To misquote the late, great George Michael ‘Last Christmas I gave you my recipe for scented firelighters’ and, frankly not a lot since then. This blog, along with the taming of my overgrown allotment and baking has been one of the casualties of my return (virtually full-time) to the classroom. And before you ask, no I don’t regret it but yes, I do wish that there were more hours in the day.
Any teacher will tell you that when the school holidays arrive they are virtually on their knees and their own children may well have forgotten what they look like. School holidays are essential times for getting to bed at a reasonable time, heading out for a large dose of fresh air, baking, giving the house a thorough clean, ticking a few things off the seasonal jobs list and sitting leisurely at the kitchen table drinking coffee and catching up with own children, your husband and your non-teaching friends. Oh – and preparing your lessons for next half term, obviously.

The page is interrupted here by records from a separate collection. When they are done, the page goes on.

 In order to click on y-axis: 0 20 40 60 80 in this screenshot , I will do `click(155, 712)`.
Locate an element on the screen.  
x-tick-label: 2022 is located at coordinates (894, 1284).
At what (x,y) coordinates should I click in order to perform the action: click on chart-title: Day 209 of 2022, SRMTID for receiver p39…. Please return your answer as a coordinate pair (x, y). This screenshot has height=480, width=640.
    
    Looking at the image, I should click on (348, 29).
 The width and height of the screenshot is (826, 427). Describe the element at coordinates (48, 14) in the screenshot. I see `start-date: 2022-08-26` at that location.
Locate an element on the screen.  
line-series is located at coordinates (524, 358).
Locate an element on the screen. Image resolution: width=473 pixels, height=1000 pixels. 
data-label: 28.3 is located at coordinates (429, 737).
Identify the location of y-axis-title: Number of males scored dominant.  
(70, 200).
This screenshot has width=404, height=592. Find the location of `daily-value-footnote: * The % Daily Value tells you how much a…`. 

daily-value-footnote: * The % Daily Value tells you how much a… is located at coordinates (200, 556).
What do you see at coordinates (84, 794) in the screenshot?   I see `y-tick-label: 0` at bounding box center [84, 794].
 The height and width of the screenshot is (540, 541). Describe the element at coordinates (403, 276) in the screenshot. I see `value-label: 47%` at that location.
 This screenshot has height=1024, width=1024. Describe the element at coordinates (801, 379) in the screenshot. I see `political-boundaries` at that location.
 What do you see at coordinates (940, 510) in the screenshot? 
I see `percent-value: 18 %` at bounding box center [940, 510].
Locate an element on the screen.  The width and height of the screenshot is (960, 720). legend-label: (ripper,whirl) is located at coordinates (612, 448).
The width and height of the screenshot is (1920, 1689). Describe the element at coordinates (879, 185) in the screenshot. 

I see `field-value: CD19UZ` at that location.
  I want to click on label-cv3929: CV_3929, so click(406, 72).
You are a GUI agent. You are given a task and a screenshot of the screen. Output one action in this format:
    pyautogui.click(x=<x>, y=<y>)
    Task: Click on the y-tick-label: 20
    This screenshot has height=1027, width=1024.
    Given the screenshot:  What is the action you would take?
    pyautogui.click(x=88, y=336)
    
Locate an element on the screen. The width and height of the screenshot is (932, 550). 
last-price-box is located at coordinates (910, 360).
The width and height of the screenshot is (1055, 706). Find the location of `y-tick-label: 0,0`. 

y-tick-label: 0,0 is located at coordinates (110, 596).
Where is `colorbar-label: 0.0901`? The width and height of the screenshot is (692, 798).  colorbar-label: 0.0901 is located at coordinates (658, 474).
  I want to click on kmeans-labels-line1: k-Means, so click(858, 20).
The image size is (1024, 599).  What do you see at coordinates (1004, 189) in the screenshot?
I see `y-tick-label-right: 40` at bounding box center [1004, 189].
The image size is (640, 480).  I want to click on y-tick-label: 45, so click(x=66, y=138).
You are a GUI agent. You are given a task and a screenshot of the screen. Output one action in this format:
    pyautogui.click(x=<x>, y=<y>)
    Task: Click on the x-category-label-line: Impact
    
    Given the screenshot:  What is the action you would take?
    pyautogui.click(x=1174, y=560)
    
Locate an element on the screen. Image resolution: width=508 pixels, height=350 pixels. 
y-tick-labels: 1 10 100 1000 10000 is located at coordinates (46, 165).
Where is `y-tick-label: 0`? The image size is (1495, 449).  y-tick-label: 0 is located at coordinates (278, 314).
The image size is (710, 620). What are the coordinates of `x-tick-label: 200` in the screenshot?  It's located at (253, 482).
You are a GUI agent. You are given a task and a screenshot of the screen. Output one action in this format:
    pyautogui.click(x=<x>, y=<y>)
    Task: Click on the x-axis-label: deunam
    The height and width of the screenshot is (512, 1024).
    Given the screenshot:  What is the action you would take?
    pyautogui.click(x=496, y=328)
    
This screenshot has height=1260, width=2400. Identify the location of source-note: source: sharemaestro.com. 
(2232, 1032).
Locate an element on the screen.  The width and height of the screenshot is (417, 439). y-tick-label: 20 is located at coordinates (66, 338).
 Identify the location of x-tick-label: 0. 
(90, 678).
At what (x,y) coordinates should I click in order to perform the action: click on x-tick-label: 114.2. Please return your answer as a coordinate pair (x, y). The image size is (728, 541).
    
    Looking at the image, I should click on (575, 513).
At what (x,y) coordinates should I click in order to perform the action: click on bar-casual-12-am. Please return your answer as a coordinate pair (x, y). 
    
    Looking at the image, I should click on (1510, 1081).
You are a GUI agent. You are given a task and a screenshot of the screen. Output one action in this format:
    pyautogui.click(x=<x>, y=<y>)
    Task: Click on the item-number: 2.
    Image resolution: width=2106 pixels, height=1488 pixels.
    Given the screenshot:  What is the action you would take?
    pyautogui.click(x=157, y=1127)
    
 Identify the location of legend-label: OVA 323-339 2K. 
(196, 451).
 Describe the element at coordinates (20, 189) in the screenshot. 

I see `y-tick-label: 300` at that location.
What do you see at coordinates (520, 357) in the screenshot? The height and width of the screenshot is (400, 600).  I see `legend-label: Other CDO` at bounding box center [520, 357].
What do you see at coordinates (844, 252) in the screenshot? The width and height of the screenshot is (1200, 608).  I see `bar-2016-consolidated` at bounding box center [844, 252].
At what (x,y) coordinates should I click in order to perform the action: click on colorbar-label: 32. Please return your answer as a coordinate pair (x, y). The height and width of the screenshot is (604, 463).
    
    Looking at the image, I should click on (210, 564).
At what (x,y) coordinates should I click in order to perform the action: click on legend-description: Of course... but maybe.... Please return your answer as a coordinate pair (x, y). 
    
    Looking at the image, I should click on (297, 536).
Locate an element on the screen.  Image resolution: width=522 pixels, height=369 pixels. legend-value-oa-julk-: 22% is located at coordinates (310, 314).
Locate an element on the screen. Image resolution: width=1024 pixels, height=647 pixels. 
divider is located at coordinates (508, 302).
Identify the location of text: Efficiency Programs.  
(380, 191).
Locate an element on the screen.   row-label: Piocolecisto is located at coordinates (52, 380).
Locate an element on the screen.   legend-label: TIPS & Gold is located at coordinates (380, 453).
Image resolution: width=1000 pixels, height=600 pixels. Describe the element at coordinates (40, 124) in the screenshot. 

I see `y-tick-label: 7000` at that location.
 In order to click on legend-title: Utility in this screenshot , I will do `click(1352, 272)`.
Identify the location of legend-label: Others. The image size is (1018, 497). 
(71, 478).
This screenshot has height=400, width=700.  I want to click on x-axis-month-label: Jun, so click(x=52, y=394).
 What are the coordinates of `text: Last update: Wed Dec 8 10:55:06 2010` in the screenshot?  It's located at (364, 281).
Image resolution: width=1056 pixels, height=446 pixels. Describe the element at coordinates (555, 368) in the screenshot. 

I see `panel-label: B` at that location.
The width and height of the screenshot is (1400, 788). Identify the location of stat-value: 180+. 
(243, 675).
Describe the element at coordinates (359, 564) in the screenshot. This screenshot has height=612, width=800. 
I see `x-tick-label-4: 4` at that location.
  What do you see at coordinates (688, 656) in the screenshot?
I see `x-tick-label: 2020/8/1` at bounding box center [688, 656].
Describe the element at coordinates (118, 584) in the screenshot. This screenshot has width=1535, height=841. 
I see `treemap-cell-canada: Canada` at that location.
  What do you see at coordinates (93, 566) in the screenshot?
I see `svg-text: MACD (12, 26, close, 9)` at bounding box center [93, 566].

It has been a packed year so far beginning with selling the parents’ house ten years after my mother’s death and bringing to an end a decade of family holidays in Pembrokeshire. The main highlights are…….
snatching an hour to explore local gardens
finally making it to the Scilly Isles
playing the Nurse in ‘Romeo and Juliet’
memories of a Cornish family holiday
I rediscovered my passion for teaching English literature and milestones have been reached by the children – eldest starting his A levels and driving lessons; middlest heading towards GCSEs this summer and about to start his amateur football league refereeing career; youngest now playing Rugby for Wiltshire and Dorset Under 15s girls along with lots of trips for all three to Holt to ring church bells, visit friends and play netball. Why did we ever leave that village?
Meanwhile the allotment was set aside for a year disappointing the badger. A few cutting flowers, pumpkins, leeks, runner beans, soft fruit and rhubarb was all I had time for but, with the help of my mate Tim and his expertise at chainsaw gardening the council and golf course hedges have been ‘tamed’. I have a box of Peter Nyssen bulbs to plant over the next few weeks but have finally got the biennials I sowed in August in the ground. One batch of rhubarb and ginger chutney is stashed away in the pantry and the Christmas cake fruit is soaking up a liberal amount of rum. I might even finish another batch of chutney before heading back to school to enlighten teenagers about Steinbeck, Shakespeare, Dickens, Priestley and the use of the gerundive in Book IV of the Cambridge Latin course. And a stroll around Stourhead in the October sunshine is also on the To Do list.
If I manage to do more than fly by the seat of my pants there will be another installment before too long.